[Instruction 1]
Determine whether each of the following statements agrees with the chapter on individual development accounts, and answer yes or no for each, quoting the deciding words of the text exactly: (a) a community development corporation must be a private, nonprofit corporation; (b) the definition of "authority" was added by P.L.15-1997; (c) money from an individual development account may pay for the rehabilitation of the individual's primary residence.
[Instruction 2]
Carry on the chapter on individual development accounts, beginning after the last line it shows.

[Text]
◇ ◇ ◇ ◇ ◇ ◇ ◇

CHAPTER 28. INDIVIDUAL DEVELOPMENT ACCOUNTS

IC 4-4-28
     Chapter 28. Individual Development Accounts

IC 4-4-28-1
"Account" defined
    
Sec. 1. As used in this chapter, "account" refers to an individual development account.
As added by P.L.15-1997, SEC.1.

IC 4-4-28-1.5
"Authority" defined
    
Sec. 1.5. As used in this chapter, "authority" refers to the Indiana housing and community development authority established under IC 5-20-1.
As added by P.L.181-2006, SEC.6.

IC 4-4-28-2
"Community development corporation" defined
    
Sec. 2. As used in this chapter, "community development corporation" means a private, nonprofit corporation:
        (1) whose board of directors consists primarily of community representatives and business, civic, and community leaders; and
        (2) whose principal purpose includes the provision of:
            (A) housing;
            (B) community based economic development projects; or
            (C) social services;
        that primarily benefit low income individuals and communities.
As added by P.L.15-1997, SEC.1. Amended by P.L.4-1999, SEC.1.

IC 4-4-28-3
"Financial institution" defined
    
Sec. 3. As used in this chapter, "financial institution" means a bank, savings association, credit union, or any other institution regulated under IC 28 or federal law.
As added by P.L.15-1997, SEC.1. Amended by P.L.4-1999, SEC.2.

IC 4-4-28-4
"Fund" defined
    
Sec. 4. As used in this chapter, "fund" refers to an individual development account fund established by a community development corporation under section 13 of this chapter.
As added by P.L.15-1997, SEC.1.

IC 4-4-28-5
"Individual development account" defined
    
Sec. 5. As used in this chapter, "individual development account" means an account in a financial institution administered by a community development corporation that allows a qualifying individual to deposit money:
        (1) to be matched by the state, financial institutions,

corporations, and other entities; and
        (2) that will be used by the qualifying individual for one (1) or more of the following:
            (A) To pay for costs (including tuition, laboratory costs, books, computer costs, and other costs associated with attendance) at an accredited postsecondary educational institution or a vocational school that is not a postsecondary educational institution, for the individual or for a dependent of the individual.
            (B) To pay for the costs (including tuition, laboratory costs, books, computer costs, and other costs) associated with an accredited or a licensed training program that may lead to employment for the individual or for a dependent of the individual.
            (C) To purchase a primary residence for the individual or for a dependent of the individual or to reduce the principal amount owed on a primary residence that was purchased by the individual or a dependent of the individual with money from an individual development account.
            (D) To pay for the rehabilitation (as defined in IC 6-3.1-11-11) of the individual's primary residence.
            (E) To begin or to purchase part or all of a business or to expand an existing small business.
As added by P.L.15-1997, SEC.1. Amended by P.L.289-2001, SEC.4; P.L.2-2007, SEC.24; P.L.150-2007, SEC.1.

◇ ◇ ◇ ◇ ◇ ◇ ◇

[Given data]

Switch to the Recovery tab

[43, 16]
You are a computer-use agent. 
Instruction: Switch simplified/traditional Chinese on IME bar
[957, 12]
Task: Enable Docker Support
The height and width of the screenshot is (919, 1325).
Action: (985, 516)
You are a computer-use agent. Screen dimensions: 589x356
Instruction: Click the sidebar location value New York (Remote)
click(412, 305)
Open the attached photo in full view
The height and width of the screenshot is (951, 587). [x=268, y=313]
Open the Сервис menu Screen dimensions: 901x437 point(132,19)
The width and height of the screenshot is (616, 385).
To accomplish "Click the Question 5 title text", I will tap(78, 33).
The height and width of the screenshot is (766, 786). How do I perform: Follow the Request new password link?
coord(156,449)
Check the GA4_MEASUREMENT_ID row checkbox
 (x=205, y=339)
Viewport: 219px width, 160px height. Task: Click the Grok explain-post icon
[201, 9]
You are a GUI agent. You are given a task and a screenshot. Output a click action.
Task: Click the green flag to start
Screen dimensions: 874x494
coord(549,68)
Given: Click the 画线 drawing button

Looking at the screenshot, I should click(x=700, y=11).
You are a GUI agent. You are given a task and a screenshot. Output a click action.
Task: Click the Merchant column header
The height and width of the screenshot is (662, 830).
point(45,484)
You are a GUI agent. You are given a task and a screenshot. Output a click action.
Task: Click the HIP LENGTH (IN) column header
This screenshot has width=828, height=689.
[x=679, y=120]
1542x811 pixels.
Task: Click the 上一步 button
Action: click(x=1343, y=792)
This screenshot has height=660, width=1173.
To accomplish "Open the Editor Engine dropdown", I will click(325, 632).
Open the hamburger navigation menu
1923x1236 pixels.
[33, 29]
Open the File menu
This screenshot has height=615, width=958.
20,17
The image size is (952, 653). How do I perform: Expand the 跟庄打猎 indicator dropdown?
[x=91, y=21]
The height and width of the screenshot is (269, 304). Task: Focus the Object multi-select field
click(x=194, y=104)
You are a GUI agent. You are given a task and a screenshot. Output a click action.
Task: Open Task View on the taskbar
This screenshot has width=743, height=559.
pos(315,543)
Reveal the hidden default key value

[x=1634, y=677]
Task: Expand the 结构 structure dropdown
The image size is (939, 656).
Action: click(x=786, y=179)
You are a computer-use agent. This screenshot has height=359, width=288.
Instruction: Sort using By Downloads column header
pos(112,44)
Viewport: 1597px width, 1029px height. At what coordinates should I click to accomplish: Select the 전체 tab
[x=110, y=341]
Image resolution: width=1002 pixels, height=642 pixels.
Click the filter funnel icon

◇ ◇ ◇ ◇ ◇ ◇ ◇

[Final answer 1]
(a) Yes: "means a private, nonprofit corporation"
(b) No: "As added by P.L.181-2006, SEC.6."
(c) Yes: "To pay for the rehabilitation (as defined in IC 6-3.1-11-11) of the individual's primary residence."

[Final answer 2]
IC 4-4-28-6
"Qualifying individual" defined
    
Sec. 6. As used in this chapter, "qualifying individual" means an individual or a member of an individual's household who may establish an individual development account because the individual:
        (1) receives or is a member of a household that receives assistance under IC 12-14-2; or
        (2) is a member of a household with an annual household income that is less than one hundred seventy-five percent (175%) of the federal income poverty level.
As added by P.L.15-1997, SEC.1. Amended by P.L.289-2001, SEC.5.

IC 4-4-28-7
Establishing account; beneficiaries; limits
    
Sec. 7. (a) A qualifying individual, including an individual who:
        (1) established an individual development account under this chapter before July 1, 2001; and
        (2) held the account described in subdivision (1) for less than four (4) years;
may establish an account by applying at a community development corporation after June 30, 2001.
    (b) At the time of establishing an account under this section, the qualifying individual must name a beneficiary to replace the qualifying individual as the holder of the account if the qualifying

individual dies. If the beneficiary:
        (1) is a member of the qualifying individual's family, all funds in the account remain in the account; and
        (2) is not a member of the qualifying individual's family, all funds in the account provided by the state revert to the state.
The qualifying individual may change the name of the beneficiary at the qualifying individual's discretion. A beneficiary who becomes the holder of an account under this subsection is subject to this chapter and rules adopted under this chapter regarding withdrawals from the account.
    (c) Only one (1) member of a qualifying individual's household may establish an account.
As added by P.L.15-1997, SEC.1. Amended by P.L.289-2001, SEC.6.

IC 4-4-28-8
Community development corporation duties
    
Sec. 8. A community development corporation shall do the following:
        (1) Determine whether an individual who wants to establish an account is a qualifying individual.
        (2) Administer, through a financial institution, and act as trustee for each account established through the community development corporation.
        (3) Approve or deny an individual's request to make a withdrawal from the individual's account.
        (4) Provide or arrange for training in money management, budgeting, and related topics for each individual who establishes an account.
As added by P.L.15-1997, SEC.1.

IC 4-4-28-9
Account deposits
    
Sec. 9. (a) An individual may deposit money from the individual's earned income into the individual's account.
    (b) An individual may deposit an unlimited amount of money into the individual's account. However, only eight hundred dollars ($800) annually is eligible for a state deposit as provided in section 12 of this chapter.
As added by P.L.15-1997, SEC.1. Amended by P.L.150-2007, SEC.2.

IC 4-4-28-10
Number of accounts limited
    
Sec. 10. (a) Not more than eight hundred (800) accounts may be established in the state each state fiscal year beginning before July 1, 2009.
    (b) Not more than one thousand (1,000) accounts may be established in the state each state fiscal year beginning after June 30, 2009.
    (c) A community development corporation shall use money that is in an individual development account fund established under

section 13 of this chapter to allow a qualified individual on a waiting list maintained by the community development corporation to establish an account.
As added by P.L.15-1997, SEC.1. Amended by P.L.289-2001, SEC.7; P.L.150-2007, SEC.3.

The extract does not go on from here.